This abstract was presented today, May 2th at the 2016 Association for Research in Vision and Opthalmology (ARVO) meetings in Seattle, Washington by Michael Kalloniatis, Robert E. Marc, Sieu K. Khuu, Jack Phu, Barbara Zangerl, Lisa Nivison-Smith, myself, and Rebecca L. Pfeiffer.
Abstract Number: 4745
Author Block: Michael Kalloniatis1 , Robert E. Marc3 , Sieu K. Khuu2 , Jack Phu1 , Barbara Zangerl1 , Lisa Nivison-Smith1 , Bryan W. Jones3 , Rebecca L. Pfeiffer3
1 Centre for Eye Health, SOVS, University of New South Wales, Kensington, New South Wales, Australia; 2 SOVS, UNSW, Sydney, New South Wales, Australia; 3 Univ of Utah/Moran Eye Center, Salt Lake City, Utah, United States
Disclosure Block:Michael Kalloniatis, 2014/094035 A1 (USA) and 13865419.9 (EU) (Code P (Patent) ); Robert E. Marc, None; Sieu K. Khuu, 2014/094035 A1 (USA) and 13865419.9 (EU) (Code P (Patent) ); Jack Phu, None; Barbara Zangerl, None; Lisa Nivison-Smith, None; Bryan W. Jones, None; Rebecca L. Pfeiffer, None
Purpose:To identify areas within the visual field with matching contrast sensitivity (CS) signature patterns as a function of age using pattern recognition and determine the discrimination of CS data when using spatially equated test stimuli compared to the single size Goldmann (G)III alone.
Methods:52 subjects (classified in decade age groups from 20-60+ years) were tested using the Humphrey Visual Field Analyser 30-2 paradigm in full threshold mode for GI to GV. At least two thresholds were obtained per size.

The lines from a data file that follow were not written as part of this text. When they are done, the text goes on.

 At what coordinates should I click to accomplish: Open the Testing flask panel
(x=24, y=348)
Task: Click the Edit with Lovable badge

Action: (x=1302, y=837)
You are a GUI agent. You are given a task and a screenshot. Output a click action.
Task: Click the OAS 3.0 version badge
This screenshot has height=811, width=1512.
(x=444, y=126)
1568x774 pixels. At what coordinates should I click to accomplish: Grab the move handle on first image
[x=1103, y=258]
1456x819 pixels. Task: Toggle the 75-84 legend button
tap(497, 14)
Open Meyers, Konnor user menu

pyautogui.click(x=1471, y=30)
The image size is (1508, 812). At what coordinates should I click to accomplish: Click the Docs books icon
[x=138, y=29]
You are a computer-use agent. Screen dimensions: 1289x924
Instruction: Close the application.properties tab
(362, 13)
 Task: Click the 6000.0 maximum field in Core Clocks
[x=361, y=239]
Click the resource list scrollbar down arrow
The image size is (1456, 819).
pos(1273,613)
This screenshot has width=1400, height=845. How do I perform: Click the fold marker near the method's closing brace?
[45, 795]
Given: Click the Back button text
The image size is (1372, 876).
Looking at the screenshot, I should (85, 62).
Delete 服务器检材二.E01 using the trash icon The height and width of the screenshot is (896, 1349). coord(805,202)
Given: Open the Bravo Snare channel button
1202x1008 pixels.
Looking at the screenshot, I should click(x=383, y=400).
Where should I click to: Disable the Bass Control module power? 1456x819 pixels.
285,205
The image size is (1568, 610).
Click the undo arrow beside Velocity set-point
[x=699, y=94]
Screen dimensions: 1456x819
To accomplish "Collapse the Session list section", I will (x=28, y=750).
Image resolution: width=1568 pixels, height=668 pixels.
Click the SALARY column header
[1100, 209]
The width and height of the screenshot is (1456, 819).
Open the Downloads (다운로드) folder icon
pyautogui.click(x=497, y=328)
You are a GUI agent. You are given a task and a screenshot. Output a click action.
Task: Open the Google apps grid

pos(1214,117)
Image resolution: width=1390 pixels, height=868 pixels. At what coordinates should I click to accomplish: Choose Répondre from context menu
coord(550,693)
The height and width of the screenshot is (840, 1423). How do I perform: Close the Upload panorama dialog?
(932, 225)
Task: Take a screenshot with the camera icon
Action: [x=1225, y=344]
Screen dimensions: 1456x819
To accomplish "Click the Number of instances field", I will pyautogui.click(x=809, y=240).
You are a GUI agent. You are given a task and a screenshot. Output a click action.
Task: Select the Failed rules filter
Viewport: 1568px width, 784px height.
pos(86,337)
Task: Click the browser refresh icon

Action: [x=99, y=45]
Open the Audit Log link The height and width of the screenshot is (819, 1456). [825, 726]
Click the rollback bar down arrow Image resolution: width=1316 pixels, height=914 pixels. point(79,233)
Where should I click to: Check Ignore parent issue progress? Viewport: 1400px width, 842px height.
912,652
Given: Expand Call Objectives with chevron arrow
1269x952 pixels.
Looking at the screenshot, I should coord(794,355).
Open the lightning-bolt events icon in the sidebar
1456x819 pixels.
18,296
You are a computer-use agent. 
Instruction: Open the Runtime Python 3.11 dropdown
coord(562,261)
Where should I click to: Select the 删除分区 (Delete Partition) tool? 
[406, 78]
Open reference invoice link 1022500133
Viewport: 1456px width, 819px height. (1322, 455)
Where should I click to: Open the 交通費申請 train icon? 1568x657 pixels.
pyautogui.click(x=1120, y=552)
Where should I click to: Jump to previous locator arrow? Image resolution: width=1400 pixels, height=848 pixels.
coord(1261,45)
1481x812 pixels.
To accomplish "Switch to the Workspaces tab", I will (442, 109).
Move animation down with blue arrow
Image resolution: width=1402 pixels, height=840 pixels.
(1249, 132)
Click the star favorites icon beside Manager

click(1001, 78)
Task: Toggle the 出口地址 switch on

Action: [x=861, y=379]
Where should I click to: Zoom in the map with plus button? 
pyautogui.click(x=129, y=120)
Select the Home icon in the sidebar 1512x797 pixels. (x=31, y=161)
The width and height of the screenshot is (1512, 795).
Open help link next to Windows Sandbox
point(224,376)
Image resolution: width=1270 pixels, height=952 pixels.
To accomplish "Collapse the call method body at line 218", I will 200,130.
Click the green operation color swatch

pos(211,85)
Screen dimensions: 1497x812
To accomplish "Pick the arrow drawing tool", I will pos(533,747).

Two visual field maps were analyzed: a spatially equated visual field where GI was used centrally, GII mid-peripherally and GIII in the outer rings to place the test size at or close to complete spatial summation and a second where a single GIII was used at all locations. Thresholds were expressed as dB* (Khuu & Kalloniatis, IOVS 2015), converted to pixel values and analyzed using an unsupervised classification using isodata clustering (PCI, Geomatica, Canada). Class separation was extracted across the ages to develop dot plots of decade measures of CS.
Results:The 77 data points across the central 60° visual field can be distilled into 6 functional classes using the spatially equated visual field (Class separation 1). The 6 classes reflect areas in visual space that change in a similar manner across the ages. The use of the single GIII target resulted in only 4 classes displaying a poorer discrimination over the central visual field (Class separation 2). Extracted dot plots from class separation illustrated average CS within each class could be assessed across the decades.
Conclusions:When using spatially equated visual field testing, concentric areas were separated into distinct CS signatures consistent with known visual field sensitivity. We confirmed these areas change systematically with age. GIII failed to discriminate central areas of the 30-2 that likely reflects the fact that this size operates outside complete spatial summation and thus may not be the optimal test size for assessing visual function in the central visual field. More importantly, we showed pattern recognition can be applied to complex visual field data sets to identify common features and age-related visual function changes. This analysis allows regions to be averaged as they are statistically identical: this approach will likely assist structure-function studies.